Ich habe die Oper „Hänsel und Gretel“ von Humperdinck mehrfach gesehen, und dabei ein paarmal neben Kindern gesessen. Meistens kamen da Sätze wie „Sind die Bäume echt?“ oder „Wann kommt die Hexe?“ oder „Die singen ja nur“. Ich glaube, Kinder sind da vielleicht eher visueller, sie schauen auf die Bühne, die Kulissen, die Farben, vielleicht irgendwelche Effekte wie der explodierende Ofen oder ein fliegender Besen etc., als auf musikalische oder handlungstechnische Dinge.
Übrigens finde ich „Frauenfeindlichkeit“ ein Thema,
das Kinder verstehen können. Sie haben nämlich seit dem
Kindergarten Erfahrungen mit Diskriminierung, z. B. Ausschluss
anderer Kinder vom gemeinsamen Spielen usw.
Erschwerend kommt ja hinzu, dass die meisten Opern zu einer Zeit geschrieben wurden, in der man es mit Frauenrechten noch nicht so genau genommen hat, und viele Frauenfiguren eher passive Figuren sind, die von den starken Männern umworben oder gerettet werden müssen. Natürlich gibt es Ausnahmen, wie zb. der „Fidelio“.
Das finde ich alles wichtig! Ich glaube, ein Opernbesuch,
insbesondere der erste, hinterlässt viele Spuren bei Kindern.
Ich kann jetzt nur für mich sprechen. Ich weiß noch, dass mein erster Opernbesuch (eigentlich war es eine Operette, nämlich „Die Fledermaus“) mit meinen Großeltern war, als ich 9 oder 10 Jahre war. Ich war die ersten 10 Minuten interessiert, habe mir das Programmheft angesehen. Ich habe vom Gesang kein Wort verstanden, da waren nur ein Haufen Leute mit Kostümen, irgendwelche Musik, und die restliche Zeit war mir nur langweilig. Erinnern kann ich mich aber an gar nichts mehr.
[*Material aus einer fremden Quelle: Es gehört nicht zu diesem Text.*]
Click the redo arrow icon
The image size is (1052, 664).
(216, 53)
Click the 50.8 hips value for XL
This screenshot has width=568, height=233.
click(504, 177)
Später, also vor ein paar Jahren, habe ich die Oper dann für mich selbst entdeckt, völlig zwanglos, und, da ich kein Kind mehr bin, auch mit einer anderen Sicht, die manche Dinge in Opern besser versteht, Stichwort Erotik etc.
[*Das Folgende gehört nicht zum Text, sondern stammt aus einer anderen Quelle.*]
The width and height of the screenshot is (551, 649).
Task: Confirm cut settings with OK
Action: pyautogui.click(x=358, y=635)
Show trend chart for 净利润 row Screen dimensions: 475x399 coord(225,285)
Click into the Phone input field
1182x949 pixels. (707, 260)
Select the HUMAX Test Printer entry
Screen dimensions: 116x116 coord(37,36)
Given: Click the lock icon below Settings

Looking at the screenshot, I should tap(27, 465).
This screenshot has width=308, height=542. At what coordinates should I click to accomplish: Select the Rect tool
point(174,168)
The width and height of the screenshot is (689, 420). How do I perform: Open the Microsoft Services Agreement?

(Obwohl ich diesen angeblichen Höhepunkt Salomes am Ende nie aus der Musik herausgehört habe *schäm*)
Haben das nicht die erwachsenen Hörer vor dem Beginn des
Bildungsbürgertums auch so gemacht? - Sind einfach
zwischendurch was Essen gegangen um zur entscheidenden Arie
wieder da zu sein?
Das stimmt, in den Anfangszeiten der Oper war es üblich, dass man miteinander geplaudert hat, sich Essen mitgenommen hat, oder von einer Opern zur anderen ging. Nur während der großen Arien war man ruhig. (Deswegen beginnen die Ouvertüren früher Opern oft mit einem lauten Tusch, um die Leute drauf aufmerksam zu machen, dass es losgeht!) Wenn man sich manche Zeichnungen und Berichte durchliest, sieht man auch, dass vor über 200 Jahren (etwa bei der Freischütz Uraufführung) die Sitze nicht Richtung Bühne ausgerichtet waren, sondern sich das Publikum gegenüber saß, während die Bühne auf der Seite war.
Irgendwann hat sich das tatsächlich verändert, plötzlich haben die Leute ihre Anzüge und ihren Schmuck getragen, und gingen nur in die Oper, um „fein“ zu sein und am Ausgang gesehen zu werden. Und alte Omas und Tanten stecken Kinder in Anzüge, um ihnen etwas „hochkulturelles“ zu zeigen.
Darf ich mich damit outen, Rezitative etwas
weniger interessant zu finden oder, bin ich dann ein dummer
„Ignorant“?
Überhaupt nicht.
Ich selber finde die Rezitative im Figaro langweilig, hingegen die Rezitative im Freischütz sehr schön - allerdings nur, weil mir da die Melodien besser gefallen (und nicht nur ein einzelnes Cembalo dazu spielt, sondern ein Orchester).